Capsule Declaration is structured in eight articles for a radical transformation of society and architecture: Art 1: “The capsule is cy-borg architecture.” Art 2: “A capsule is a dwelling of Homo movens.” Art 3: “The capsule suggests a diversified society.” Art 4: “The capsule is intended to institute an entirely new family system centred on individuals”. Art 5: “The true home for capsule dwellers, where they feel they belong and where they satisfy their inner, spiritual requirements, will be the metapolis”. Art 6: “The capsule is a feedback mechanism in an information-oriented, a technetronic, society”. Art 7: “The capsule is the ultimate form of a prefabricated building – an industrialised building”. Art 8: “The capsule mentality is opposed to uniformity and systematic thinking”.

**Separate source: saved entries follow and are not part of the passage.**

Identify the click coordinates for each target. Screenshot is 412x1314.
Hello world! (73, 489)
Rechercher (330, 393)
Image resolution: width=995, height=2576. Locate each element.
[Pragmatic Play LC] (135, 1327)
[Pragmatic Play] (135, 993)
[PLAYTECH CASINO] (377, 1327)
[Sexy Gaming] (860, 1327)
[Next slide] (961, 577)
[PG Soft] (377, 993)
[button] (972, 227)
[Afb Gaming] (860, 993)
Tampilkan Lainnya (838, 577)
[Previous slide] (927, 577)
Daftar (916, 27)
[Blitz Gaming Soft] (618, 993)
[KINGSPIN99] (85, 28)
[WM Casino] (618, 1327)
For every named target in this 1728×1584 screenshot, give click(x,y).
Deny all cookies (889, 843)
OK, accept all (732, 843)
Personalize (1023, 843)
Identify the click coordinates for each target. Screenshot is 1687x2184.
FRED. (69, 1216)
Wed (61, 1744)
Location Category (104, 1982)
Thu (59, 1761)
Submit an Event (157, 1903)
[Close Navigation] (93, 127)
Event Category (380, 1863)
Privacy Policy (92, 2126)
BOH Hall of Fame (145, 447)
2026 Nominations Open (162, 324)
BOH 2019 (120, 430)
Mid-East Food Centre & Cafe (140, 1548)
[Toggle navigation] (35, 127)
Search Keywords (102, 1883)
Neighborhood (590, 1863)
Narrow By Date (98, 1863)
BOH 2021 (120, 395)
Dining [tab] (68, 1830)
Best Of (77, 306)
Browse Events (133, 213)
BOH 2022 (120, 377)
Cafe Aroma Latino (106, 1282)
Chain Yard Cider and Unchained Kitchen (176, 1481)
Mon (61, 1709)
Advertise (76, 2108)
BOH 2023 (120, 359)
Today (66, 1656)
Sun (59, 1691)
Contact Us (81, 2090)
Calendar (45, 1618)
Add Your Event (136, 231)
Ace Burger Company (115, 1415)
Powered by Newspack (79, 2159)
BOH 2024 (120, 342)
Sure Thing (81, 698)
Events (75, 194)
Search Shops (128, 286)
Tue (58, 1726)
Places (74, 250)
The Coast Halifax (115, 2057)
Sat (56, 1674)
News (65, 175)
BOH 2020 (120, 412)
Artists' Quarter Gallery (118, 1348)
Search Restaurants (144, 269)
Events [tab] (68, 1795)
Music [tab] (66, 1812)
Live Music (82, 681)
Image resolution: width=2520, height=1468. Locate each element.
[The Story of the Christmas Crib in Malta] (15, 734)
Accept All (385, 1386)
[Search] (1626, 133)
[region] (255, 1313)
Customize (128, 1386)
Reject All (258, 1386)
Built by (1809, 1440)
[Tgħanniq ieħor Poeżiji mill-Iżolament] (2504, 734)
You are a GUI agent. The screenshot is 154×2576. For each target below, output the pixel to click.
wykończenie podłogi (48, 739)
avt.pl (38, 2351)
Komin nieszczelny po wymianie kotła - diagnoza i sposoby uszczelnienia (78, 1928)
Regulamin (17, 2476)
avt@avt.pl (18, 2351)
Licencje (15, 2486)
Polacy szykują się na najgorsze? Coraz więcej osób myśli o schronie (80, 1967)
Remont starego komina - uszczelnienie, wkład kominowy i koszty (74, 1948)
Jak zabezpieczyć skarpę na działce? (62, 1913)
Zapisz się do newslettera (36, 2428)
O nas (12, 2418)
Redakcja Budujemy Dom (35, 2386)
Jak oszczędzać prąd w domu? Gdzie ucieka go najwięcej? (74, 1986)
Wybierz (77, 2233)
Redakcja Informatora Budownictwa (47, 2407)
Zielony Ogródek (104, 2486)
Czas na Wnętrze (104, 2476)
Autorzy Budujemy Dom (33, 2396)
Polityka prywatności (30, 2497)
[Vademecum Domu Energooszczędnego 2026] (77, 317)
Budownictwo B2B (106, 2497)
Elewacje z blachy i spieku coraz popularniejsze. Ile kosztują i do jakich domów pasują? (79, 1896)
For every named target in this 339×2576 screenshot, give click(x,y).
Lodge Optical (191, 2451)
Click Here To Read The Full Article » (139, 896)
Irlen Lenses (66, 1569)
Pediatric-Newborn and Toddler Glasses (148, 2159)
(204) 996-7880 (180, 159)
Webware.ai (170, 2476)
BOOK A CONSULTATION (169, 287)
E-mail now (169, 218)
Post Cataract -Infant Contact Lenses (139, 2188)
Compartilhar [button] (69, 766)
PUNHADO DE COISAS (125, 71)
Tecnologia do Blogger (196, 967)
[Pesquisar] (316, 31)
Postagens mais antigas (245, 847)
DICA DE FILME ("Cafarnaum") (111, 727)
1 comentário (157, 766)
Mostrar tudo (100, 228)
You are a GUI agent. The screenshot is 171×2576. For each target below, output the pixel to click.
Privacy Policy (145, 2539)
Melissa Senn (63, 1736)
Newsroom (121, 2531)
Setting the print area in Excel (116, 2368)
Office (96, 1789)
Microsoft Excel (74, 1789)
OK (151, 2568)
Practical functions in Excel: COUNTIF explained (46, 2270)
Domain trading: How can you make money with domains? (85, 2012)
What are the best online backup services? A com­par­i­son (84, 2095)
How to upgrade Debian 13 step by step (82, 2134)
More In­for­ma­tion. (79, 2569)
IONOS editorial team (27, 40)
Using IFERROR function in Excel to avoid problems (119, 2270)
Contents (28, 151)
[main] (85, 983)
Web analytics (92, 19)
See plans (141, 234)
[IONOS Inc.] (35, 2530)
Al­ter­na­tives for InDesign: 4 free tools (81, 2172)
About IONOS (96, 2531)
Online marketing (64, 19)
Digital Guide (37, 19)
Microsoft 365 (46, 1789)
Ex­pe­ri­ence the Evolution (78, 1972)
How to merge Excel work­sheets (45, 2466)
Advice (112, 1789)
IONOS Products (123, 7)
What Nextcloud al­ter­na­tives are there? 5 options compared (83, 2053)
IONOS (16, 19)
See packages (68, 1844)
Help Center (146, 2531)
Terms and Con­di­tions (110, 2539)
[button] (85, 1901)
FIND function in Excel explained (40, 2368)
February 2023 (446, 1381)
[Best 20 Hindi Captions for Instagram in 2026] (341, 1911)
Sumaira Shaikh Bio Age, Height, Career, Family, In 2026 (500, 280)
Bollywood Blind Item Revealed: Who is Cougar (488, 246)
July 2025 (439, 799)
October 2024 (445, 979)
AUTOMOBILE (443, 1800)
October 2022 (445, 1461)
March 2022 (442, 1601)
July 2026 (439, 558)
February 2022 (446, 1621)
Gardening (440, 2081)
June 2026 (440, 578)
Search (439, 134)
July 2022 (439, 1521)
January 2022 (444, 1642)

(…) In Kurokawa’s text, the idea of a capsule, even if in dialogue with similar propositions with Buckminster Fuller, Archigram and Raimund Abraham, among others, acquires new dimensions. The capsule is a “cyborg architecture”, a symbiotic structure of mutually dependent elements – man, machine and space. As such, it is a “device which has become a living space itself”, and without which humans cannot hope to live. Reflecting the sensibility that pervaded the 1960s – and rooted in the impact caused by the publication of the first images of Earth taken from outer space, as well as the haunting memories of the Hiroshima Bomb – the environment is portrayed as a home that neither offers comfort nor haven, a body to be preserves and yet, that could become a threat to human survival. This hostile environment, where only technology would ensure human survival, maximising bodies and forging their identity, is the habitat of the Homo movens.